====== DOCUMENT ======

Court’s decision
The Delhi High Court allowed the writ petition filed by Sapphire Foods India Ltd. and quashed the order passed under Section 148A(d) and the notice issued under Section 148 of the Income Tax Act, 1961 for Assessment Year 2016–17. The Court held that reopening based solely on an audit objection, when the issue had already been examined during scrutiny assessment, amounted to an impermissible review and change of opinion. It further ruled that the notice dated 31.03.2023 was barred by limitation under the first proviso to Section 149, as the extended period was unavailable in absence of failure to disclose material facts.
Facts
The petitioner company filed its return for AY 2016–17 declaring a loss. The case was selected for scrutiny, and assessment was completed under Section 143(3) on 09.12.2018. During scrutiny, the Assessing Officer had raised specific queries regarding director remuneration and legal and professional expenses, including payments of ₹8.90 crore to the Managing Director and ₹90.81 lakh to a shareholder-consultant.
The petitioner furnished employment and consulting agreements, TDS details, financial statements, and related disclosures. The assessment was finalized after considering these materials.
Subsequently, on 22.03.2023, a notice under Section 148A(b) was issued relying on audit objections alleging incorrect allowance of expenditure under Section 37. The Assessing Officer dropped one audit objection relating to share premium but sustained the objection concerning alleged excessive expenditure, leading to issuance of notice under Section 148.
Issues
The High Court examined whether reassessment proceedings could be initiated solely on the basis of audit objections when the relevant issue had already been examined in scrutiny assessment.
It further considered whether such reopening constituted a “change of opinion” prohibited by law.
Additionally, the Court examined whether the impugned notice was barred by limitation under Section 149, read with the unamended Section 147 applicable to the relevant assessment year.
Petitioner’s arguments
The petitioner contended that all primary facts relating to payments to the Managing Director and consultant were fully disclosed during scrutiny assessment. Specific queries were raised under Section 142(1), and complete replies were furnished along with supporting documents.

====== STORED DATA ======

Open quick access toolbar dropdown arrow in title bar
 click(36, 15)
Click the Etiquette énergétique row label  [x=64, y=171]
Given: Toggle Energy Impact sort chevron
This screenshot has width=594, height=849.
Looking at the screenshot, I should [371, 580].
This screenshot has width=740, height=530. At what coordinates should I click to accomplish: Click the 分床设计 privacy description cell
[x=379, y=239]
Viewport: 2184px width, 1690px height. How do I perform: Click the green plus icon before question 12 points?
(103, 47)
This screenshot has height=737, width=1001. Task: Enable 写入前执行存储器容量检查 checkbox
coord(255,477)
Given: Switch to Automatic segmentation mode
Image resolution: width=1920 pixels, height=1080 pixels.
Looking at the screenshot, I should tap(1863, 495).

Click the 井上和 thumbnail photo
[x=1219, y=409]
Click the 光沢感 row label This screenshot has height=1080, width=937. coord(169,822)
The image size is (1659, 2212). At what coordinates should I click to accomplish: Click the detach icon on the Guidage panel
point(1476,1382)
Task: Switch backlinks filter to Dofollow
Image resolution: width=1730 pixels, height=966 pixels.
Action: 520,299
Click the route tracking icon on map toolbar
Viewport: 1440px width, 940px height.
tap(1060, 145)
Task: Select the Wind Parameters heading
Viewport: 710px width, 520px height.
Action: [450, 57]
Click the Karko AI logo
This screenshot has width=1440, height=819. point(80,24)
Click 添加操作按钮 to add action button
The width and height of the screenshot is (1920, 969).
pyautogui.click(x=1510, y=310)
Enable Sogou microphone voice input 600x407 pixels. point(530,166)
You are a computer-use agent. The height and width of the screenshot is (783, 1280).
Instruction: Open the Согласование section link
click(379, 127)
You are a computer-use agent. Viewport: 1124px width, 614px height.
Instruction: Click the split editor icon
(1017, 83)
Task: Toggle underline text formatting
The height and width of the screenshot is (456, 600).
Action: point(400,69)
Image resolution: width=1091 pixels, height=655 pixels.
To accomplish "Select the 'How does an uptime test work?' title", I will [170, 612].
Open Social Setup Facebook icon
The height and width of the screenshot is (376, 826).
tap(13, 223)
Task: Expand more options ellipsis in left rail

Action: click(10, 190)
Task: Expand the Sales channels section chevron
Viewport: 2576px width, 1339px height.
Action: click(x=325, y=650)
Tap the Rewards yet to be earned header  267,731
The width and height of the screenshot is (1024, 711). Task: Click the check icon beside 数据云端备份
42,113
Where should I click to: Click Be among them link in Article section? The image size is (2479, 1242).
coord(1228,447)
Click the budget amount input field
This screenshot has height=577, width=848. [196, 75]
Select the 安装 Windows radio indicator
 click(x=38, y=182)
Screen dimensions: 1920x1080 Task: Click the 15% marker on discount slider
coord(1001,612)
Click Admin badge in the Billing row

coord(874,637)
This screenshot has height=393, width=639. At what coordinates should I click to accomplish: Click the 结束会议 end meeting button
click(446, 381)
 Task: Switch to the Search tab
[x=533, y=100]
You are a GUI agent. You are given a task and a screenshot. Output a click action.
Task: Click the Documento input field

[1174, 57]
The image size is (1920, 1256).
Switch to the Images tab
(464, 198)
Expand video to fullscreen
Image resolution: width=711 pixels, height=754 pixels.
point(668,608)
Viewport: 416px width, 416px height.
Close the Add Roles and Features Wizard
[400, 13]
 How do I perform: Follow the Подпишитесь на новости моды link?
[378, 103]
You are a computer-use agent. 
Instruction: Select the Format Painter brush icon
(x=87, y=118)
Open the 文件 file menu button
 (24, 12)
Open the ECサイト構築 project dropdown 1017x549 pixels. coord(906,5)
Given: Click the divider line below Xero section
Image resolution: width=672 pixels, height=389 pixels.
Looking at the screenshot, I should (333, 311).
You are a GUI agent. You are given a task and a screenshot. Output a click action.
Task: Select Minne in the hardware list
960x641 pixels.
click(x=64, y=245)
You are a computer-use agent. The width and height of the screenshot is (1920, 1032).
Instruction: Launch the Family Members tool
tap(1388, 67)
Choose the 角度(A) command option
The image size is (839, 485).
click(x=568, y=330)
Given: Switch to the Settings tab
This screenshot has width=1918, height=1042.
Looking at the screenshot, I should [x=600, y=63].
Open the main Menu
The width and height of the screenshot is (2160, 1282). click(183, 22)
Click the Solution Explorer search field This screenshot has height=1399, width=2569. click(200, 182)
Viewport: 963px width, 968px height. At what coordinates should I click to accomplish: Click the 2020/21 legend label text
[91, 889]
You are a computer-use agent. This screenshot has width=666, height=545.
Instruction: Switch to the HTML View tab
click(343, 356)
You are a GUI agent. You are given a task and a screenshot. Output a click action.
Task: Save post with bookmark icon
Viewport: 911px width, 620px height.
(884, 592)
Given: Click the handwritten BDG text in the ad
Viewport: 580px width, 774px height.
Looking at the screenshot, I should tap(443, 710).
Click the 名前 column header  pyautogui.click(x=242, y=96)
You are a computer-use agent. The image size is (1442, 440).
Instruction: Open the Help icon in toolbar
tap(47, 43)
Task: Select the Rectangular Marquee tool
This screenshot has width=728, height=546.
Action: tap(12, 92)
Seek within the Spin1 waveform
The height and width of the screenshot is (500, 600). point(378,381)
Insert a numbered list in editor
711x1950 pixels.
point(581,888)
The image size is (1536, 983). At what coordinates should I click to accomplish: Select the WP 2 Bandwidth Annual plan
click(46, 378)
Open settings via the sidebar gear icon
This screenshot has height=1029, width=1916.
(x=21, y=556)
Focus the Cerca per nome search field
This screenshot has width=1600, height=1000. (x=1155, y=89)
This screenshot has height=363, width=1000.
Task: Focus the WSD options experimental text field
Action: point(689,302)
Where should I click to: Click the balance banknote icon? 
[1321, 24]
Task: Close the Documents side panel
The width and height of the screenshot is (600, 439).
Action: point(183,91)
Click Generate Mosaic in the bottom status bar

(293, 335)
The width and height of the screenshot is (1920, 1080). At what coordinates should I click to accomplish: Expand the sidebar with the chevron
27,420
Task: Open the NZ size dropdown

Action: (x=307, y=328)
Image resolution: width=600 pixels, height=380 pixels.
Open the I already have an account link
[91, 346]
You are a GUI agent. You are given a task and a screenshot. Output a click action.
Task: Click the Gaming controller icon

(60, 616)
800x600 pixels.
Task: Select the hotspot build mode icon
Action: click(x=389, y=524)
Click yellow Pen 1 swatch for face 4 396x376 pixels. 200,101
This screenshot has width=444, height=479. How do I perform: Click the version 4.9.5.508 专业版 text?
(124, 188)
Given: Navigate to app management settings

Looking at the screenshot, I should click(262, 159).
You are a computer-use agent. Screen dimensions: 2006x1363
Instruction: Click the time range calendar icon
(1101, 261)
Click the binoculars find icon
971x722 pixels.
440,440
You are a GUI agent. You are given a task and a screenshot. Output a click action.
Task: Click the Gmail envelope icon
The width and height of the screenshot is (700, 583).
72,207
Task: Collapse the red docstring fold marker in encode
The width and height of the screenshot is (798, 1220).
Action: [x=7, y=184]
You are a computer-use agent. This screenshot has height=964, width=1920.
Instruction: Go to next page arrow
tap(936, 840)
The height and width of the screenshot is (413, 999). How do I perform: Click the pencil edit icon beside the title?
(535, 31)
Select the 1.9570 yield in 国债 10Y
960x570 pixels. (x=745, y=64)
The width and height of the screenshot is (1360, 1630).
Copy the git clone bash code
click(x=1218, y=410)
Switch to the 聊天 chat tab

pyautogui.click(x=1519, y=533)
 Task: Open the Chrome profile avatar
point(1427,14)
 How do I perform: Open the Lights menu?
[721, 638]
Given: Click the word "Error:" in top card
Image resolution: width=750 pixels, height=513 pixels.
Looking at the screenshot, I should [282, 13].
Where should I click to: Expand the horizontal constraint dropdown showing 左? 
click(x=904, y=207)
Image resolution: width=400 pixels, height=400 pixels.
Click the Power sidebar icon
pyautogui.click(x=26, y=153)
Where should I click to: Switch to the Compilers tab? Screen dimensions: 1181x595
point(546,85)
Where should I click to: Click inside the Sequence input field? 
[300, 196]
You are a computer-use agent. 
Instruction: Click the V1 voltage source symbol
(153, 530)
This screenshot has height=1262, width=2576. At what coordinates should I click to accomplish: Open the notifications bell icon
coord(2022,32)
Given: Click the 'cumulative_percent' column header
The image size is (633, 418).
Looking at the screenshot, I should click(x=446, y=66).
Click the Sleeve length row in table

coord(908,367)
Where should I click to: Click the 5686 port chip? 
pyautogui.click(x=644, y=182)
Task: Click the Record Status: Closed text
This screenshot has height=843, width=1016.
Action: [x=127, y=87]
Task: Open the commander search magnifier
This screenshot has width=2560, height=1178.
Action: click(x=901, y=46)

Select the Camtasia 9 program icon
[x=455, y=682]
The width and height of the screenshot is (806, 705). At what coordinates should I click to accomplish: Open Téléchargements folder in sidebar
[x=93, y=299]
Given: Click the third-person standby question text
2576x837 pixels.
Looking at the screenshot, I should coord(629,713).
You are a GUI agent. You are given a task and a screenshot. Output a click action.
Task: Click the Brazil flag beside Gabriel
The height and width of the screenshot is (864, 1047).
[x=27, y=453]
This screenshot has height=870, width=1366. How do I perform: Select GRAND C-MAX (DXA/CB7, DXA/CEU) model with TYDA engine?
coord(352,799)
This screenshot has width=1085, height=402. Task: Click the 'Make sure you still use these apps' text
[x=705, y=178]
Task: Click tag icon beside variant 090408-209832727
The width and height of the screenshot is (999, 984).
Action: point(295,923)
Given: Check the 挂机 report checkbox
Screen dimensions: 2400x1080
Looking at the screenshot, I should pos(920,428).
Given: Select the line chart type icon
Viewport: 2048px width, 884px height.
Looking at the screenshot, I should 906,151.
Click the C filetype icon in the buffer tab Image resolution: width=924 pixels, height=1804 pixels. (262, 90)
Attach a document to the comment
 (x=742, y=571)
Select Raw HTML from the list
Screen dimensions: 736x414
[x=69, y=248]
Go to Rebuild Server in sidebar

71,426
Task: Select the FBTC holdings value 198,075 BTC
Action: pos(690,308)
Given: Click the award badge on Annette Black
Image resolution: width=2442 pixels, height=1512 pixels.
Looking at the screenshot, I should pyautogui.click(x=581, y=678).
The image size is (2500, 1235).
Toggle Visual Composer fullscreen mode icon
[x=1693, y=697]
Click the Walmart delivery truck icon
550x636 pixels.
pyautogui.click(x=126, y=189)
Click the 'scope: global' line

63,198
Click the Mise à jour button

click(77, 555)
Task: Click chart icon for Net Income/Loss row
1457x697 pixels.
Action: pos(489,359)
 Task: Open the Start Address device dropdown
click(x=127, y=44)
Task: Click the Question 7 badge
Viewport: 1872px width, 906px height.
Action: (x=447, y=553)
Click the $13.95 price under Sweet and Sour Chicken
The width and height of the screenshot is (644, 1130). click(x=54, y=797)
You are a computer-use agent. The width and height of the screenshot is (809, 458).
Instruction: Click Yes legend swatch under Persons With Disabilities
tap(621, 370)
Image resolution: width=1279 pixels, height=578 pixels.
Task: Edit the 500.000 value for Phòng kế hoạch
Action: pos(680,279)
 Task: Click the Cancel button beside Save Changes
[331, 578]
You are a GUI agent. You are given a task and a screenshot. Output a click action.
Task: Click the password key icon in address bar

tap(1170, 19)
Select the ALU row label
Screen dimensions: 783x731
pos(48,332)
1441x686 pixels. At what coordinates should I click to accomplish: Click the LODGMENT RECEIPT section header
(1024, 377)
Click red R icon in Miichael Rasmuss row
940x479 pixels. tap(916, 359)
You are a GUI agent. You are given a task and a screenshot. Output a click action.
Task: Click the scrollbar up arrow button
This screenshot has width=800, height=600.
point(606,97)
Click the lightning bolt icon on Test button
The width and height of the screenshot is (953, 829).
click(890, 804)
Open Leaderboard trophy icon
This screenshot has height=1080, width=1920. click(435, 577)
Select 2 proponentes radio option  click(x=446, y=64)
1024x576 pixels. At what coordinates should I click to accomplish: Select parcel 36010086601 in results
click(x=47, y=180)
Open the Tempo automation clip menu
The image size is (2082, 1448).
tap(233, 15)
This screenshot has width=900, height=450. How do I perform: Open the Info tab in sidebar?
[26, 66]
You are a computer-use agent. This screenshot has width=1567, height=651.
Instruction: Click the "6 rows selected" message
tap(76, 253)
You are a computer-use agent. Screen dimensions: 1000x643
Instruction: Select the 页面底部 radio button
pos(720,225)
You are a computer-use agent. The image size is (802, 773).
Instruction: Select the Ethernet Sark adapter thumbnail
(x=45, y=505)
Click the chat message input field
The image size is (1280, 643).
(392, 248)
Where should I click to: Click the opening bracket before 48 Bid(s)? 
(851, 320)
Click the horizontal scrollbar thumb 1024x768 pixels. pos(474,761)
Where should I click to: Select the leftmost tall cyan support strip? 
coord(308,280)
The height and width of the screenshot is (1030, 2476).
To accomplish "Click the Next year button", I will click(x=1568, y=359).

======

INSTRUCTIONS TO FOLLOW –
Reproduce word for word the passage of the Delhi High Court decision summary above from "The petitioner furnished" to "in scrutiny assessment.".

RIGHT ANSWER –
The petitioner furnished employment and consulting agreements, TDS details, financial statements, and related disclosures. The assessment was finalized after considering these materials.
Subsequently, on 22.03.2023, a notice under Section 148A(b) was issued relying on audit objections alleging incorrect allowance of expenditure under Section 37. The Assessing Officer dropped one audit objection relating to share premium but sustained the objection concerning alleged excessive expenditure, leading to issuance of notice under Section 148.
Issues
The High Court examined whether reassessment proceedings could be initiated solely on the basis of audit objections when the relevant issue had already been examined in scrutiny assessment.